Los premios empezaron, y me perdí entre los vítores a los niños que recibían los reconocimientos. Entonces, dijeron, “¡Y el premio a los cohetes de botellas es para Jonathan Sullivan!”. Aplausos, muchos aplausos. No estaba Jonathan. El locutor repitió, “¿Jonathan? ¡Sube aquí!”. Mientras los aplausos se desvanecían y todo el mundo empezaba a mirar alrededor, su profesor y yo nos miramos. Ambos salimos corriendo del auditorio cuando el locutor prosiguió con el siguiente premio.

¿Dónde estaba Jonathan?

Mi instinto de madre había acertado, y me puse en marcha. Estaba hablando con el personal de seguridad con mi celular antes de haber salido del auditorio. Otras tres personas se unieron a mí para buscarle. Llovía, sí, esta madre CORRIÓ dos bloques alrededor del campus hasta mi oficina para ver si estaba allí. Ni rastro de Jonathan. Mi cerebro daba vueltas pensando en todos los sitios en los que podía estar. Estaba intentando bloquear todos los horribles pensamientos de “Y si…”.

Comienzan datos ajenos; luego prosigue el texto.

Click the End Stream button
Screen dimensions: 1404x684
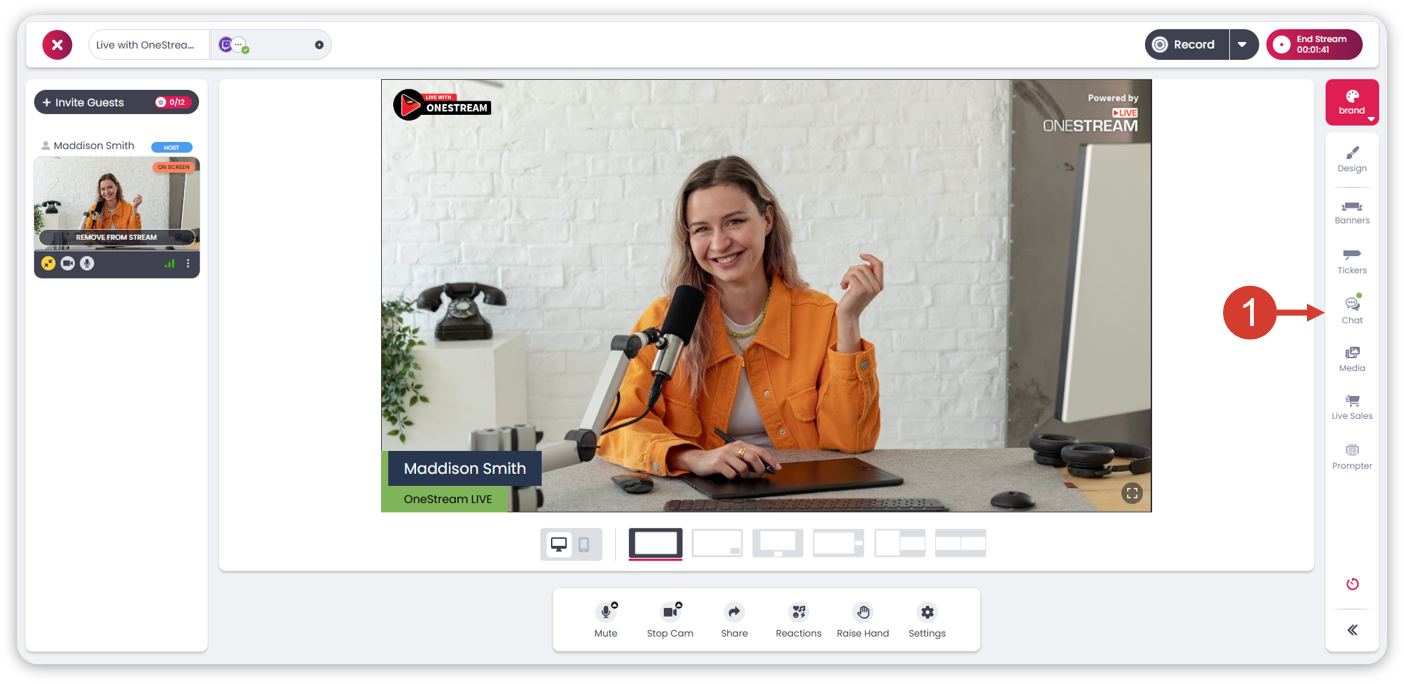click(1314, 45)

Mientras que otras personas comprobaban en la sala de juegos del centro de estudiantes, el lugar de los últimos eventos, yo corrí a la biblioteca. Si estaba en algún lugar en el campus, probablemente sería en su lugar favorito, en la sección de niños de la biblioteca. Él pensaba que yo era la “mejor madre del año” solo por llevarle allí y dejarle explorar. Mientras iba a toda velocidad al edifico de la biblioteca, intenté tranquilizarme a mí misma, ya que él conocía el sitio y a algunos de los trabajadores. Seguro que no se había ido con un desconocido.

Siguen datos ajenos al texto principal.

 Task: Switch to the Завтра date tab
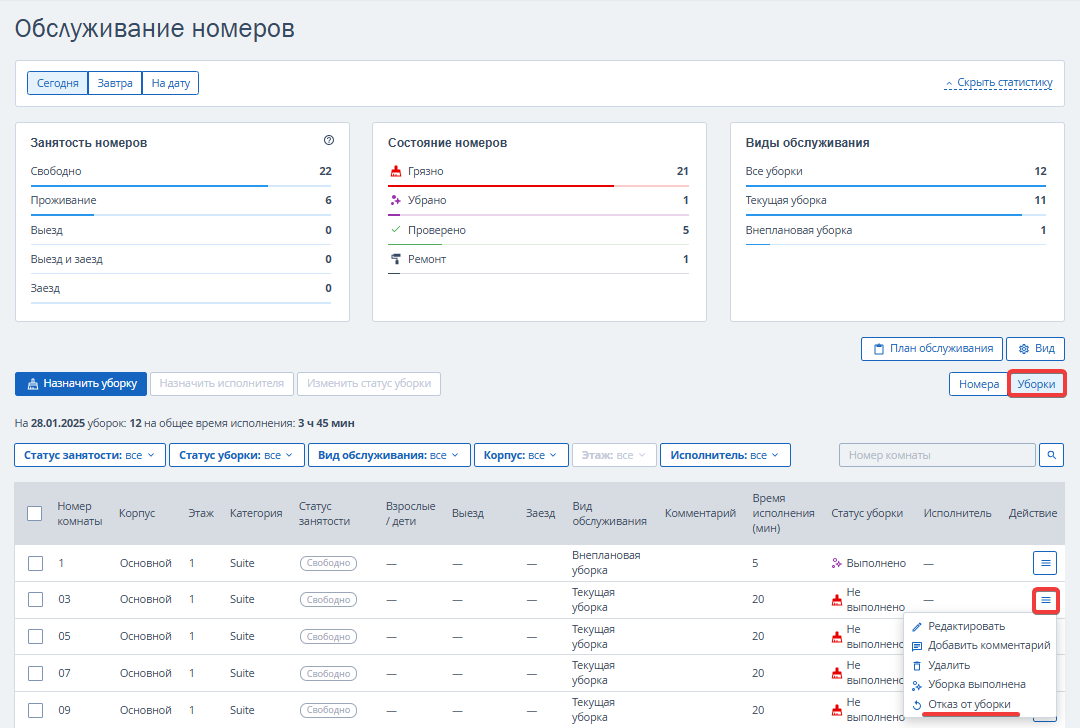pyautogui.click(x=115, y=83)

Dejé de correr y solo anduve de prisa dentro de la biblioteca hasta llegar a la sección de niños. Él estaba con un amigo. Estaban riendo y mirando libros. Ambos estaban totalmente perdidos en el tiempo y el espacio. El alivio me inundó, y mi frustración explotó. ¡”JONATHAN!”. Lo dije mucho más alto de lo que debía en una biblioteca. “¿Dónde se supone que tienes que estar?”.

“No sé. ¿Por qué?”. No tenía ni idea.

“Se supone que deberías estar en el auditorio para los premios. ¡De hecho, no has estado cuando te han nombrado!”. Les llevé a los dos al auditorio mientras llamaba a seguridad, a su profesor y otros para decirles que le había encontrado. Estaba dándole vueltas sobre este hijo mío que tanto ama los libros, y entonces me di cuenta. ¡Había corrido! ¡Había estado corriendo! No fui lejos, pero ¡CORRÍ! No puedo correr. Nunca lo había hecho antes. Cuando mis hijos eran pequeños, me preocupaba tenerlos en un área de juegos sin vallas porque no podía correr para agarrarlos. Eso fue cuando era obesa y tenía bastante dolor de espalda. Actualmente, después de perder más de 45 kg (100 lb), corrí. Necesitaba desplazarme rápido, y ¡pude! Corrí con ropa de trabajo, y no tuve que parar a sentarme o a recuperar el aliento.

Cuando regresé al auditorio, estaba calmada porque mi hijo y su amigo estaban bien. Estaba agradecida de que estuvieran bien y divirtiéndose, a pesar de que también estaba frustrada y avergonzada porque se hubiera “perdido”.

El pan, de forma indirecta, no me dejaba ser la madre que corre detrás de sus hijos si se encuentran en peligro.
La gente me pregunta: “¿No extrañas el pan?”. Desafortunadamente, el pan me hizo obesa. El pan contribuyó a la inflamación de la espalda. El pan, de forma indirecta, no me dejaba ser la madre que corre detrás de sus hijos si se encuentran en peligro. No, amigos, no extraño el pan ni un poco.